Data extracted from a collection
---

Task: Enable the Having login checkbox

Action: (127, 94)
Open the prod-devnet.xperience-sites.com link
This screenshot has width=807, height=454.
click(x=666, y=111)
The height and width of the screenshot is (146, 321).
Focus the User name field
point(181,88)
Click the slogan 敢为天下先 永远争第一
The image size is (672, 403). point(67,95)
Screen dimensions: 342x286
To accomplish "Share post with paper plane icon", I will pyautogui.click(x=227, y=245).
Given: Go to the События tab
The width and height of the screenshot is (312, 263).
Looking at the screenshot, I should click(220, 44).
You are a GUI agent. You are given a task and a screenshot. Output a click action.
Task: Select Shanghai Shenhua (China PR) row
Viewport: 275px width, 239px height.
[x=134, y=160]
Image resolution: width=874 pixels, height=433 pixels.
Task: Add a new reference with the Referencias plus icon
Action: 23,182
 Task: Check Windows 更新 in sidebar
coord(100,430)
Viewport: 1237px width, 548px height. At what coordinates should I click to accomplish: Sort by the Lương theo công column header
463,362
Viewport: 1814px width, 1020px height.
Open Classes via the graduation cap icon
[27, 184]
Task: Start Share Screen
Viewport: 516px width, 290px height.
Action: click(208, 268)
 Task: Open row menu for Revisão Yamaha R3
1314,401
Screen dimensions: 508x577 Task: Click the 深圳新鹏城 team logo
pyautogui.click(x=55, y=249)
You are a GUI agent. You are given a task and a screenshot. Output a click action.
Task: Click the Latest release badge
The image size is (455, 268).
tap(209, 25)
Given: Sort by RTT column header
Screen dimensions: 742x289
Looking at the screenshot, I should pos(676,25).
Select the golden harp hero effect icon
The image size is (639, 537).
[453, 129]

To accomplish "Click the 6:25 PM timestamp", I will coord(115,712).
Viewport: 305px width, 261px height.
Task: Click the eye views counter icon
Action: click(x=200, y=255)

---

__Work required__
Filter the entries and keep only the lines holding "Share".

__Final answer__
To accomplish "Share post with paper plane icon", I will pyautogui.click(x=227, y=245).
Task: Start Share Screen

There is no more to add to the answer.